Robert Barry

Sound investment

To understand the history of sound recordings, we have to listen to the background noise as much as the signal, as this fascinating new British Library exhibition shows

issue 24 February 2018

Listen closely, among the shelves of the last remaining music shops, in student dorm rooms and amid the flat whites and reclaimed wood of certain coffee shops, and you’ll hear a sound that many thought long banished. Check out the steadily rising sales figures of the past few years and there’s little doubt: the vinyl record is making a comeback. With it comes the return of another sound, like some po-faced, bearded handmaiden: the whine of the vinyl bore.

It is three decades since 12-inch PVC discs were the dominant means of access to music, but for some the format never died and analogue will always offer a purer, more true-to-life audio reproduction. Listen up and you’ll hear them jabbering insistently about ‘warmth’, ‘punch’ and ‘high fidelity’.

The analogue-digital debate is as old as digital recording itself. But few then — and fewer now — recognise that since its inception, the terms of that debate have echoed a much earlier one. As Greg Milner recognised, in his 2009 history of sound recording, Perfecting Sound Forever, the disputes between acoustic recording and electric were the analogue vs digital of the Edison era. It pitched the supposedly more direct, unmediated presence of the phonograph’s mechanical recording process against the electric microphones and amplification that produced what some — including Edison himself — would decry as a mere ‘volume fad’.

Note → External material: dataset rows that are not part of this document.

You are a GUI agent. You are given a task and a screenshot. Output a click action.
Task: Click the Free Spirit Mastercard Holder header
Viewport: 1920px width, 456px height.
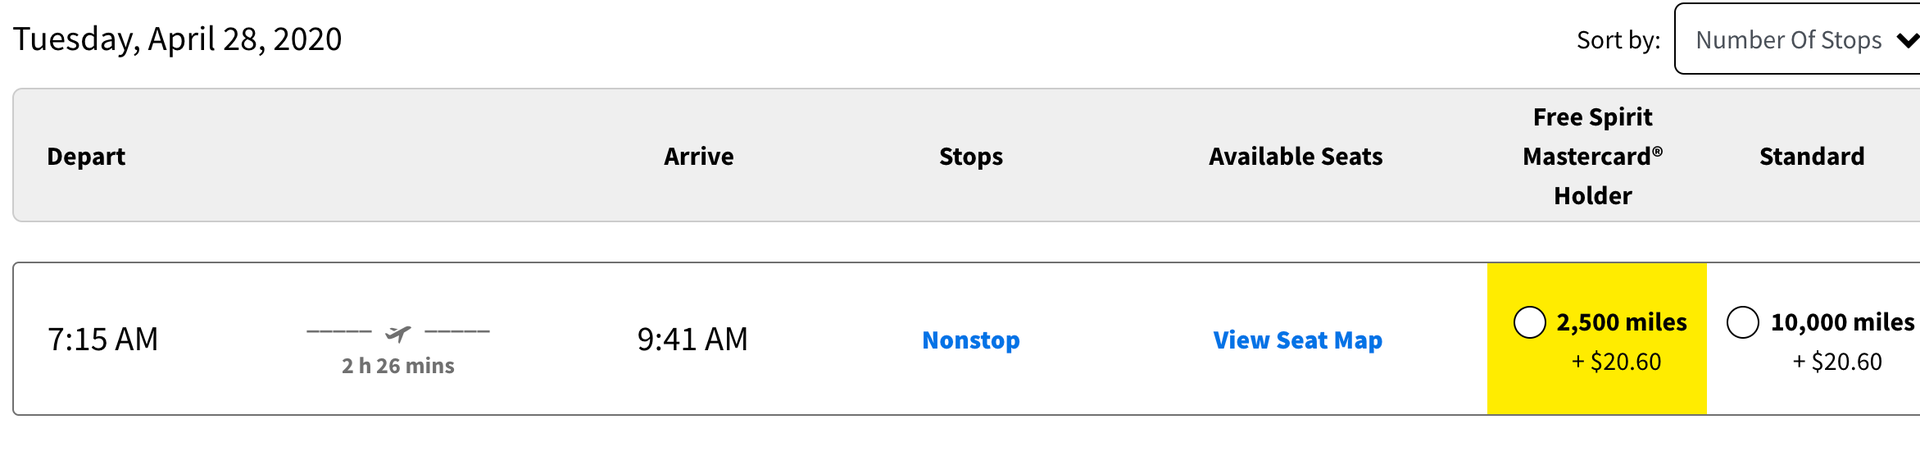pyautogui.click(x=1592, y=157)
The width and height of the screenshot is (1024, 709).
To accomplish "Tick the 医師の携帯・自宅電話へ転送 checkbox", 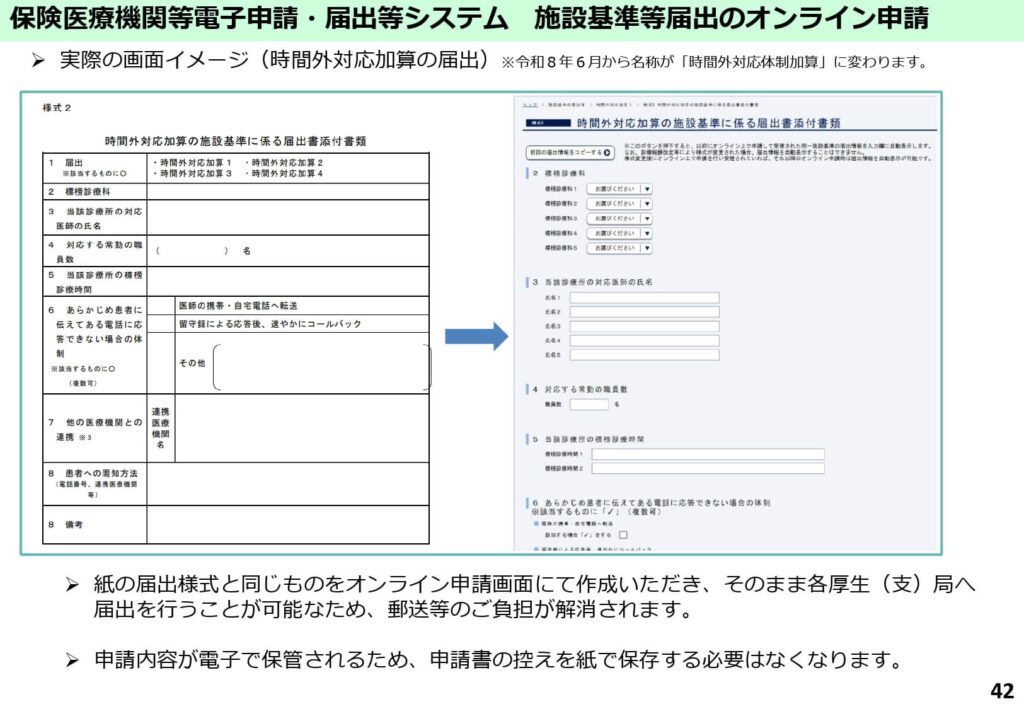I will pos(623,535).
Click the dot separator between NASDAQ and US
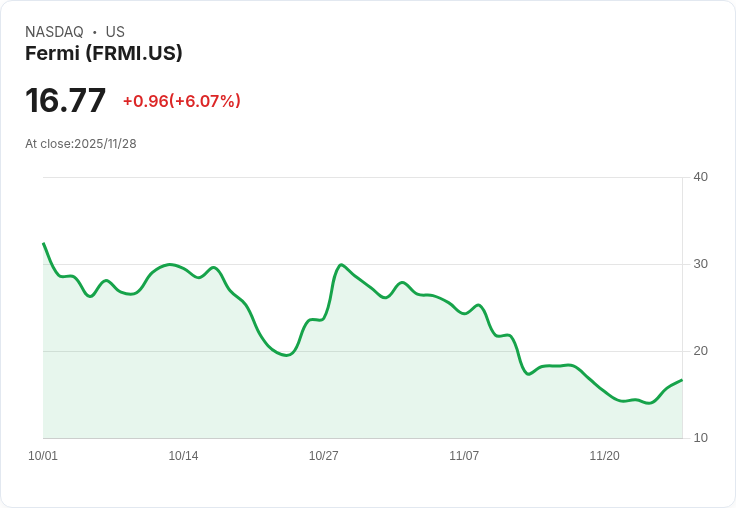This screenshot has height=508, width=736. tap(95, 32)
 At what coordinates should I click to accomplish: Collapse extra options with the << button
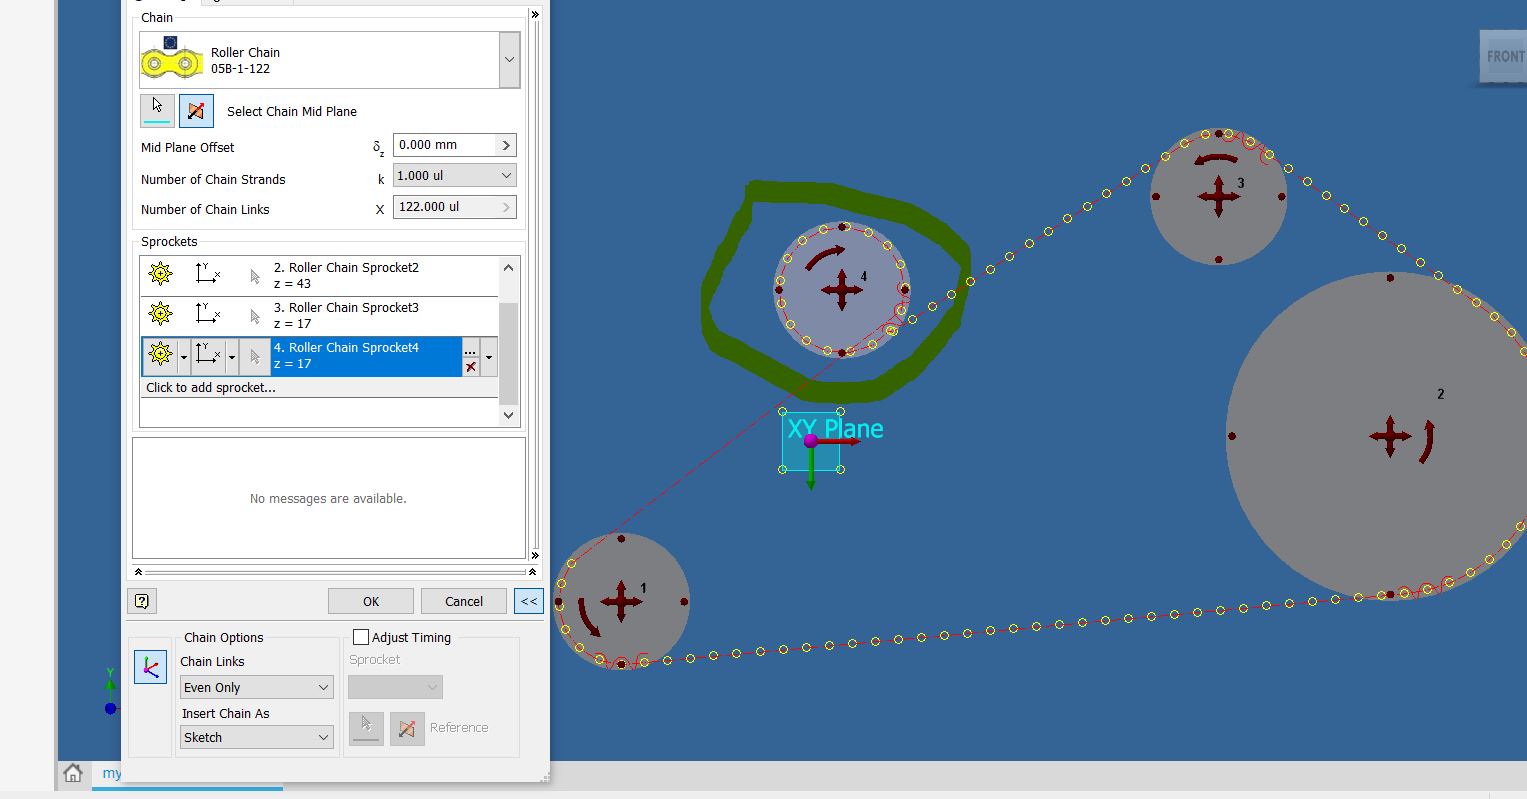coord(528,600)

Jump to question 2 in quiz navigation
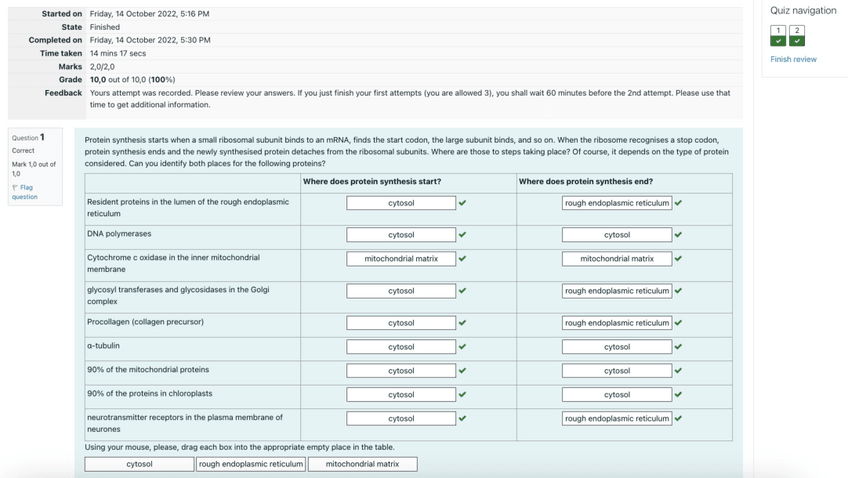click(x=796, y=36)
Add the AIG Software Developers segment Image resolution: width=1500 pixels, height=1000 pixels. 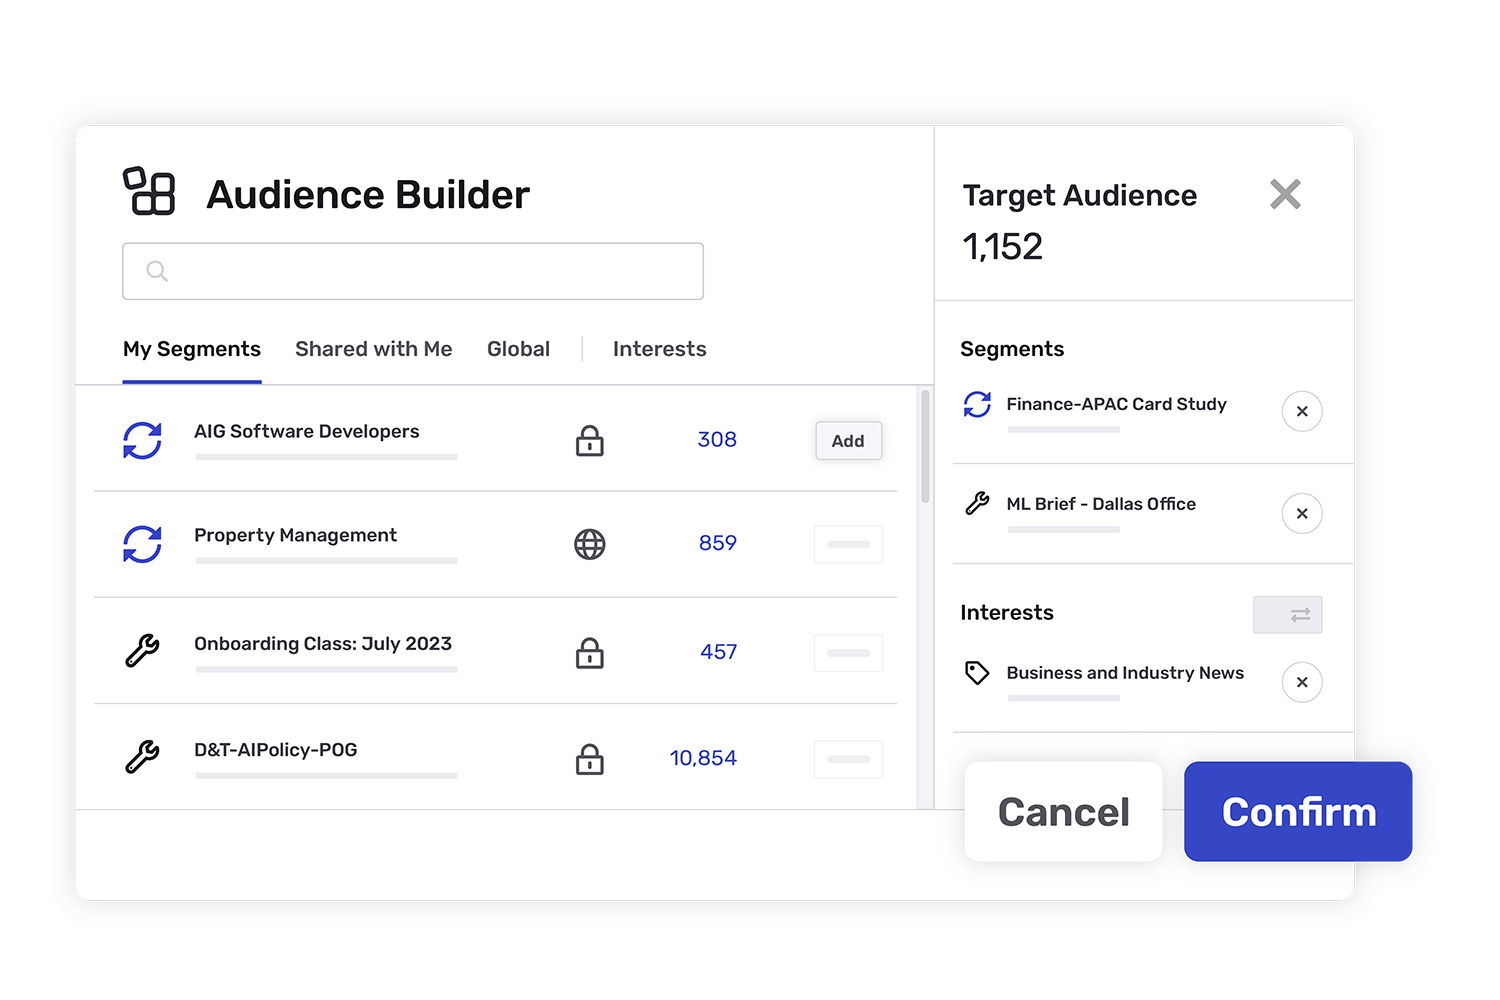[x=847, y=440]
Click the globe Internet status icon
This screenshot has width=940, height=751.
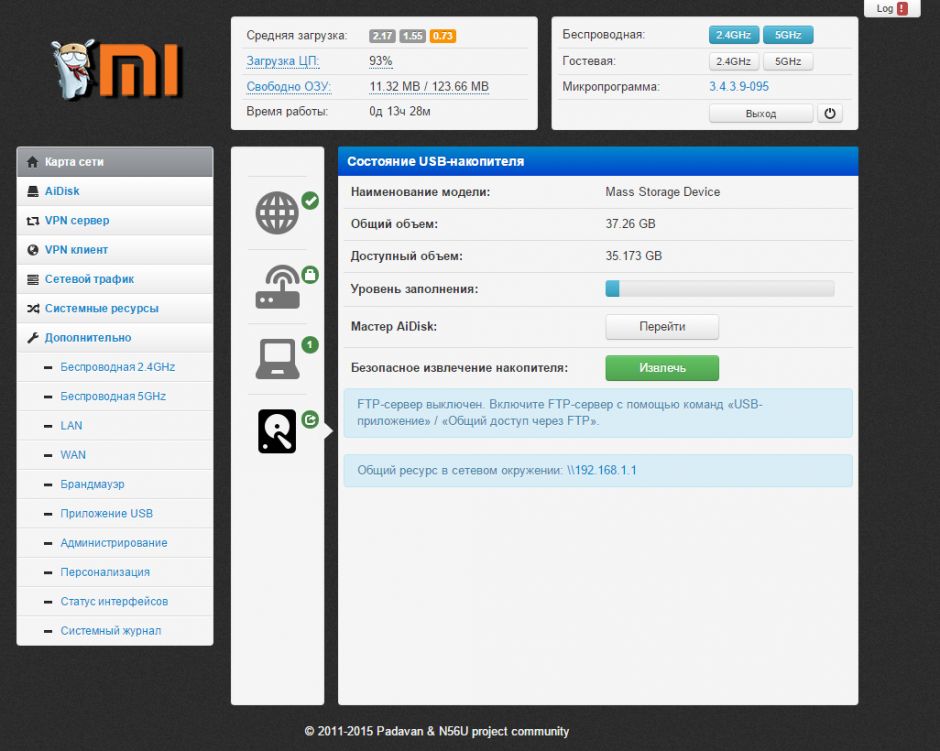pos(277,212)
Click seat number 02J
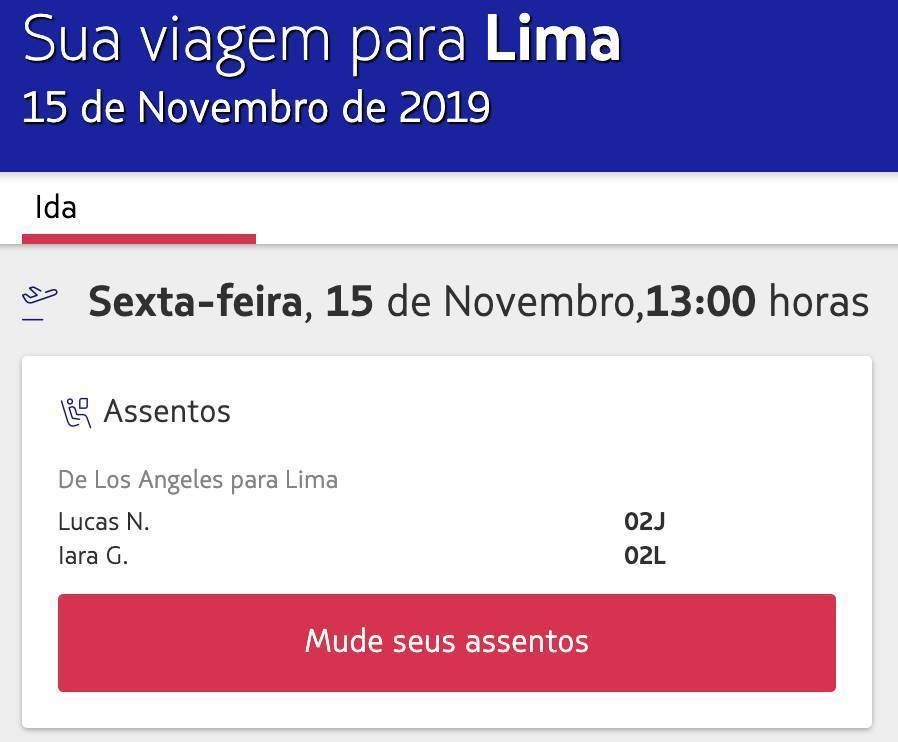The height and width of the screenshot is (742, 898). click(644, 522)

But the electrification of sound proved to be no fad. And listening to two different recordings of the same symphony, through a set of headphones slung from a hook near the start of the British Library’s current exhibition, it’s easy to see why. More ‘real’, more ‘direct’ it may be, but the acoustic process on display in a recording of the Großes Odeon-Streich-Orchester in 1911 clearly lacks the tonal depth and dynamic range of the Royal Philharmonic Orchestra under Felix Weingartner recorded electrically 15 years later.